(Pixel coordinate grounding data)
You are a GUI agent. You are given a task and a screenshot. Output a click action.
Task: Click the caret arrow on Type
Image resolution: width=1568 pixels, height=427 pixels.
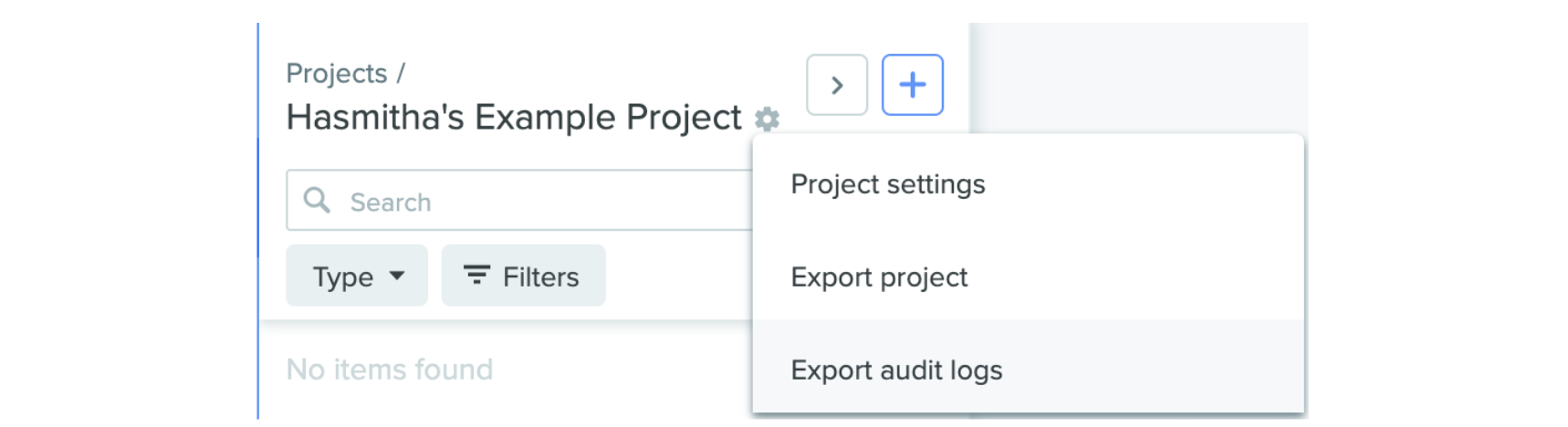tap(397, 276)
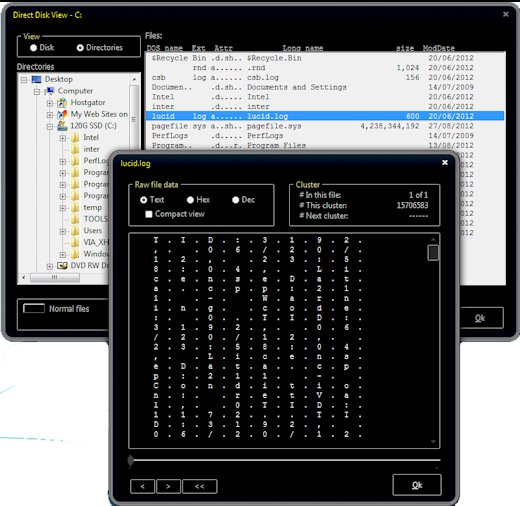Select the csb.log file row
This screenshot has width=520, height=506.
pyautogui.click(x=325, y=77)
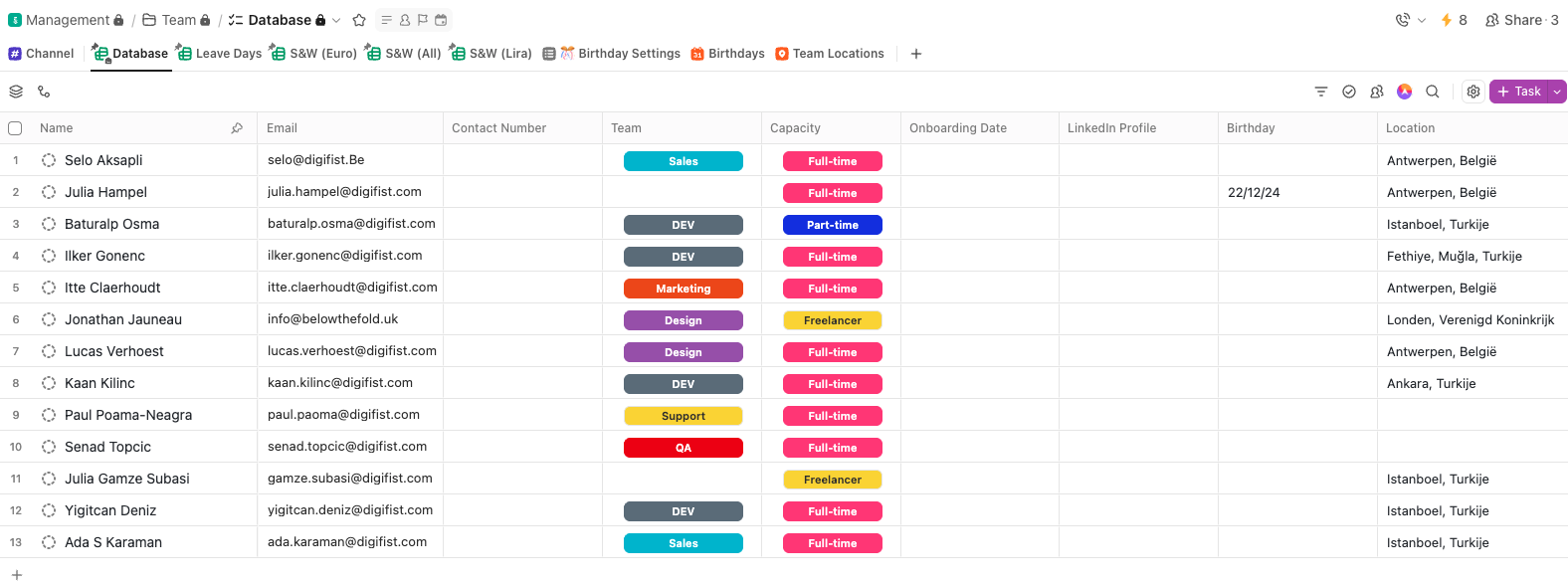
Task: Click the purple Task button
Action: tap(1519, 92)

ASSIGNMENT: Every line of the records above must reappear exactly, though the pictures must not.

EXPECTED ANSWER:
You are a GUI agent. You are given a task and a screenshot. Output a click action.
Task: Click the caret arrow on Type
Image resolution: width=1568 pixels, height=427 pixels.
tap(397, 276)
Select the csb.log file row
This screenshot has width=520, height=506.
pyautogui.click(x=325, y=77)
Task: Click the purple Task button
Action: tap(1519, 92)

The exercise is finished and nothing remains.